A header can be split into multiple lines by inserting a blank character at the beginning of the next line, for example:

From: "foobar"
 <foo@bar>

The main reason being for cases where a header would exceed the maximum line length, which is 998 characters according to https://tools.ietf.org/html/rfc2822#section-2.2.3 (this is called "folding").
So we can't simply take one line in, rewrite it, and dump 2 lines out.
The current parse_addrs function correctly parses the address out of a multi-line header so I just wrote the rewriting around it, still using it to extract the address out of the header. Parsing the raw message by myself is not something I'd be comfortable doing as it needs to account for many different things that the standard allows so it can get very complex and error-prone. The parse_addrs function is an example.
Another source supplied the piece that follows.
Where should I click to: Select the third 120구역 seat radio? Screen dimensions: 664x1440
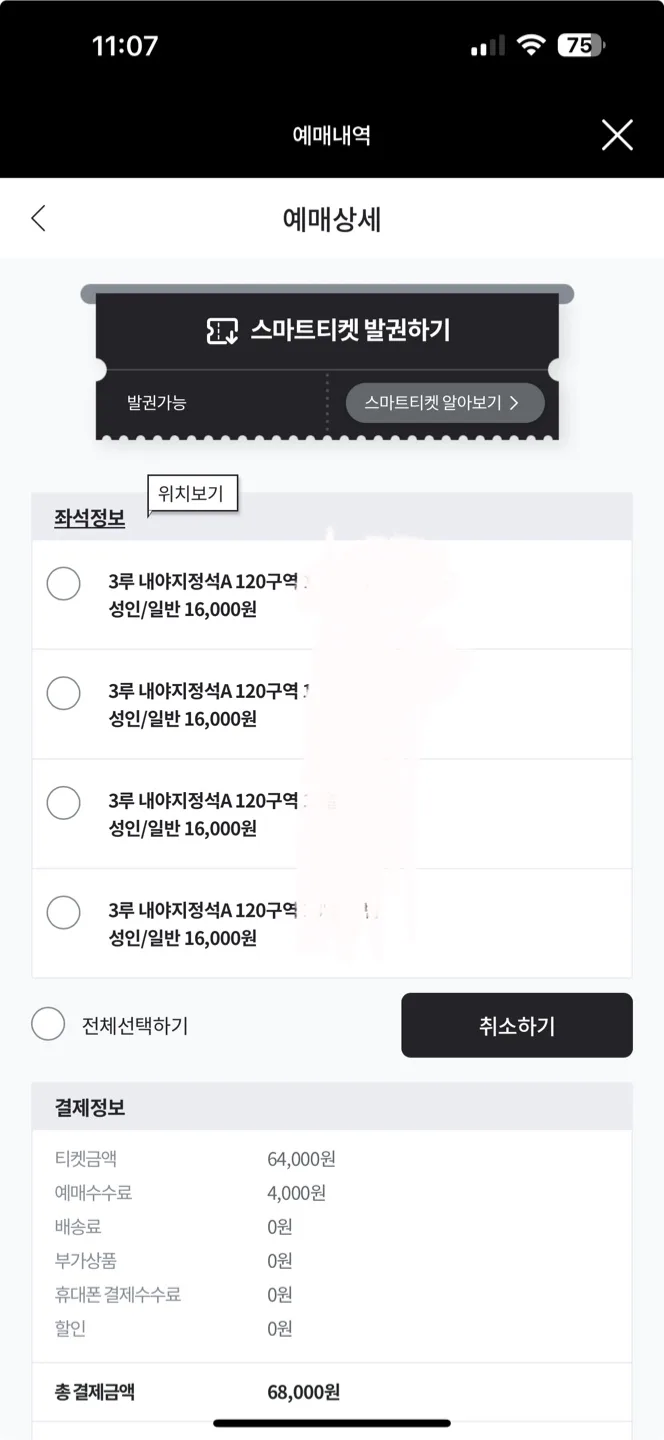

So in order to possibly do a on-the-fly rewrite, one could watch parse_state to see when the header line is the one containing the address, then either pass it through (a line without an address) or rewrite it (a line where an address has been found). I'd still save the original header as-is to then later add X-Original-From (which can also be multi-line, as it can be in my implementation - up to 10k chars)
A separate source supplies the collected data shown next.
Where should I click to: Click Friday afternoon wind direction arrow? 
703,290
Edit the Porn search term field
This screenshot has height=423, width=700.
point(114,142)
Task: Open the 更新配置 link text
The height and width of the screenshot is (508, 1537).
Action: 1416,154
The other possibility being a header where the address itself is split into 2 lines, we need to account for that too. The current rewrite function fails in this case. A possible workaround would be, in the on-the-fly rewrite possibility, to watch parse_state, see when it detects the start of an address, strip it out from that line, insert "\n<rewritten_addr>\n", then on the next line, strip the ending part of the address out of it, and pass the rest unchanged.
Of course, a proper rewrite function would take the incoming header, strip all newlines and folding from it, rewrite it, then re-fold it before the 998-char limit. Without doing that, any rewriting has the possibility of exceeding the 998-char limit if for example, the original address was much shorter than the rewritten one. We basically rely on the incoming header being that much shorter than the maximum, or we'll produce non-compliant messages. Whether modern mail software can handle them is another question, they possibly may.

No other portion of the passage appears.